Siéntese en su silla y asegúrese de que la parte superior del
monitor no esté a un nivel más alto que el de sus ojos.
Asegúrese de que su monitor no lo deslumbra y de que no haya
ningún reflejo en la pantalla (los filtros antireflejo pueden
serle de utilidad). Mantenga su pantalla limpia y libre de
polvo.
Es
importante que aparte la mirada de la pantalla a menudo. Varias
veces por hora, enfoque la vista sobre un objeto situado a una
distancia aproximada de 6 metros y inspire por la nariz y expire
por la boca.
El
teclado y el Ratón
Coloque
el teclado sobre el escritorio, directamente frente a usted.
Mientras esté escribiendo y usando el Ratón, mantenga relajados
los hombros y deje caer los brazos libremente por los costados.

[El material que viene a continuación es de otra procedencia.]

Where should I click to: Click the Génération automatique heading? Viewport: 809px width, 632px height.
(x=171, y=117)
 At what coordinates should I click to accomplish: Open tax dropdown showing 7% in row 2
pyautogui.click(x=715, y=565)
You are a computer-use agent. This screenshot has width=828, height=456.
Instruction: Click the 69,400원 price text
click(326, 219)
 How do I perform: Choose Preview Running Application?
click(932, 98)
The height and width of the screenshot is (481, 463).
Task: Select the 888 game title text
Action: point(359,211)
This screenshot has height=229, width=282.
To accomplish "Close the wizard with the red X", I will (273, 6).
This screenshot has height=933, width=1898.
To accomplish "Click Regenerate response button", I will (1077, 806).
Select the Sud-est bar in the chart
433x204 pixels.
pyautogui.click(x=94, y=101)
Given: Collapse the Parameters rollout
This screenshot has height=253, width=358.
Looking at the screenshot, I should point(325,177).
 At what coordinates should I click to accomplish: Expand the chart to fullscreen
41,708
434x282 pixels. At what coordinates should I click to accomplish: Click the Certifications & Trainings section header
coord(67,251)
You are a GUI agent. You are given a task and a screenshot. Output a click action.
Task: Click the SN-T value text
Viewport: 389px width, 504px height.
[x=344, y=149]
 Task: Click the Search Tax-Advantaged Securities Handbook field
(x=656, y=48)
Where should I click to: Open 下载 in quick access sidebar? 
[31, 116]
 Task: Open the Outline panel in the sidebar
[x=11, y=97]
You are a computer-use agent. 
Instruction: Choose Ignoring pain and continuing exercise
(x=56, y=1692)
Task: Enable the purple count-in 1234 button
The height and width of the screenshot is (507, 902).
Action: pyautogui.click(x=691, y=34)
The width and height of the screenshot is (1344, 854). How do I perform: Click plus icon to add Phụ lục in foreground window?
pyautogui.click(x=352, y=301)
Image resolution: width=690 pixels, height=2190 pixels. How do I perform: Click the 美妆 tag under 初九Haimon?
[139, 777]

Deje caer los codos libremente junto al cuerpo y proporcione
suficiente espacio en su escritorio para mover el Ratón sin
obstrucciones. Mientras escriba y use el Ratón, los antebrazos
deberían estar casi paralelos y aproximadamente perpendiculares
con el suelo.
Coloque
el Ratón a la misma altura que su teclado. Si es posible, evite
las fuentes de luz que se reflejen sobre la superficie del Ratón
o del teclado. Siempre que sea posible, use todo el brazo para
mover el Ratón por su escritorio. Relájese para evitar crear
tensión excesiva en la mano (no agarre el Ratón con fuerza,
sujételo).
No es
necesario usar el Ratón con una almohadilla. Sin embargo, si la
usa, asegúrese de que no sea tan gruesa que eleve su brazo y el
Ratón. Debería mantener el brazo aproximadamente perpendicular
con la superficie horizontal del escritorio. La almohadilla para
el Ratón debería proporcionar una superficie de fricción suave
pero no deslizante. Además, debería estar libre de pelusa para
evitar que la bola del Ratón se obstruya.